What is being asked:
Write out the lines of the data below word for word, starting with the line that contains "You are a computer-use agent. The" and going on through the line that contains "will tap(111, 1377).", including both of those lines.

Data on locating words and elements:
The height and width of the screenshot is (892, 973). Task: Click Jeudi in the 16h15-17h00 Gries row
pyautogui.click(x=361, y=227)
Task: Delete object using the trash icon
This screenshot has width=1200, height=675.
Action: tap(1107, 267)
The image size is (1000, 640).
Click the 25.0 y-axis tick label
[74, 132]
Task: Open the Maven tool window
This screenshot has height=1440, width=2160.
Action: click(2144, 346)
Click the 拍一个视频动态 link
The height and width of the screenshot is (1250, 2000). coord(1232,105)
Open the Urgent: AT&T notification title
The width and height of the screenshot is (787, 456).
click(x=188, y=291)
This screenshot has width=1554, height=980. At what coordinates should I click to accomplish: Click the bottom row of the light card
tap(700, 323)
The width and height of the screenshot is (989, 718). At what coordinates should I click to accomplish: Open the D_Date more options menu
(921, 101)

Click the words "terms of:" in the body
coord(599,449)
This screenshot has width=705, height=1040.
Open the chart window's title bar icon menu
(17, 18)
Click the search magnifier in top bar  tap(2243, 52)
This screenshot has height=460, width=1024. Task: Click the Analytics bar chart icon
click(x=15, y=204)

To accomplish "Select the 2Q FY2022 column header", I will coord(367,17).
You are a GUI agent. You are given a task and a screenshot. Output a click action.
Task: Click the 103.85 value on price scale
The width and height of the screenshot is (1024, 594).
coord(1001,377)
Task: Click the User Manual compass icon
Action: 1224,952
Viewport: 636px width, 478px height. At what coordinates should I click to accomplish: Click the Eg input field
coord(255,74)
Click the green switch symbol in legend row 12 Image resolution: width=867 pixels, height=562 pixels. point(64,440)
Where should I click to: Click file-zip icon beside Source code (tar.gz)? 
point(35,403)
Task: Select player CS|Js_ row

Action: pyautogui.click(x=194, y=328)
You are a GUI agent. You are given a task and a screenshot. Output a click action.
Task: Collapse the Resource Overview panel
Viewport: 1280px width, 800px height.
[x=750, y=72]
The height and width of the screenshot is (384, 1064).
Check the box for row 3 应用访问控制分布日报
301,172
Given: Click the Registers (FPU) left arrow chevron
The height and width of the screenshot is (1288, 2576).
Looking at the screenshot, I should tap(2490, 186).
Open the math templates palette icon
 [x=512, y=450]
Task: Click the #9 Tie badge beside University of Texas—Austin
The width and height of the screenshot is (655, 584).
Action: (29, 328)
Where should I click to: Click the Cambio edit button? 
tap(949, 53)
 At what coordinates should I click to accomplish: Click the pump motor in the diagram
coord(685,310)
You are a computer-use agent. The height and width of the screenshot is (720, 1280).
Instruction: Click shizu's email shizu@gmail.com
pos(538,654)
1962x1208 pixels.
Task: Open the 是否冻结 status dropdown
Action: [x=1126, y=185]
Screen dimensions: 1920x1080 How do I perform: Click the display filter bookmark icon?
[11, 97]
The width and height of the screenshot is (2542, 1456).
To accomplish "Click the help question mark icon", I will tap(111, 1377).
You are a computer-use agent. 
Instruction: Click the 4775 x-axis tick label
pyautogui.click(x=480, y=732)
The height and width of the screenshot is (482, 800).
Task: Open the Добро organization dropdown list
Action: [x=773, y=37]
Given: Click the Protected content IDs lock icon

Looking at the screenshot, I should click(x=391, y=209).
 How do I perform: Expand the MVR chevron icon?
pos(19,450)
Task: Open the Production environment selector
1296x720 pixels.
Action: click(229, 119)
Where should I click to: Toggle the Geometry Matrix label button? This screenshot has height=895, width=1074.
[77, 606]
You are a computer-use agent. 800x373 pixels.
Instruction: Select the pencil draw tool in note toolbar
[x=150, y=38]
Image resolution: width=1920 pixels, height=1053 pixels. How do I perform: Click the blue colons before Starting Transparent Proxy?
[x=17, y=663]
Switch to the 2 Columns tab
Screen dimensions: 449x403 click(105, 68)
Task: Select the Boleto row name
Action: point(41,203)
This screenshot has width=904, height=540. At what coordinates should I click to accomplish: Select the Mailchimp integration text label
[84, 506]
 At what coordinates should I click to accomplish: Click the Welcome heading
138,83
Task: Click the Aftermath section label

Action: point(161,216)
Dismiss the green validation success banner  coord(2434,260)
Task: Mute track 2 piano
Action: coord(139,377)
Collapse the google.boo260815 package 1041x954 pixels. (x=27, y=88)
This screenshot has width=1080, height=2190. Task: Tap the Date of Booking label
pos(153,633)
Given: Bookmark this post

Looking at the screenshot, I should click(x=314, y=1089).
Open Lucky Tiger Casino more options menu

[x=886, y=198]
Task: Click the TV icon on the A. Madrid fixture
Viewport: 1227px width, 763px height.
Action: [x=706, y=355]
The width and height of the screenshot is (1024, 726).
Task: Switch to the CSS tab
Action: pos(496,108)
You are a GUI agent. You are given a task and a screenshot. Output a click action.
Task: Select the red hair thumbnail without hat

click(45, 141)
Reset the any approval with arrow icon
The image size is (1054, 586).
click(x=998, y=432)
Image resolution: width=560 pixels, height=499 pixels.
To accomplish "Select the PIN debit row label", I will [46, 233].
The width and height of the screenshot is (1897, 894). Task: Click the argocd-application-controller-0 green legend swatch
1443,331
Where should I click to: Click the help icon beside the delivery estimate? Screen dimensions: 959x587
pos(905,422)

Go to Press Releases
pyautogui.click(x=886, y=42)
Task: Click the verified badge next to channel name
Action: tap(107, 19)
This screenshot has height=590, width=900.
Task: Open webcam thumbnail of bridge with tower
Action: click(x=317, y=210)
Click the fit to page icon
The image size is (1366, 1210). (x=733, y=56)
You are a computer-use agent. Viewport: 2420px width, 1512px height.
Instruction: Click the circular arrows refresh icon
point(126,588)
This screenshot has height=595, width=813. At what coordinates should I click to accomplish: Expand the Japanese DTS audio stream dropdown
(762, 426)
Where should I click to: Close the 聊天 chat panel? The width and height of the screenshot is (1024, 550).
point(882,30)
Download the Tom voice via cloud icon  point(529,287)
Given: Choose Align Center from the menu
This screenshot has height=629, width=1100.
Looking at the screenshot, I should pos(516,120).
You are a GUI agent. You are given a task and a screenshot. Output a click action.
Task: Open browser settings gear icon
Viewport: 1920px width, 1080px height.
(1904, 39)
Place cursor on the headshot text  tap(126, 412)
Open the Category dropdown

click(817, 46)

Completed exercise:
You are a computer-use agent. The height and width of the screenshot is (720, 1280).
Instruction: Click shizu's email shizu@gmail.com
pos(538,654)
1962x1208 pixels.
Task: Open the 是否冻结 status dropdown
Action: [x=1126, y=185]
Screen dimensions: 1920x1080 How do I perform: Click the display filter bookmark icon?
[11, 97]
The width and height of the screenshot is (2542, 1456).
To accomplish "Click the help question mark icon", I will tap(111, 1377).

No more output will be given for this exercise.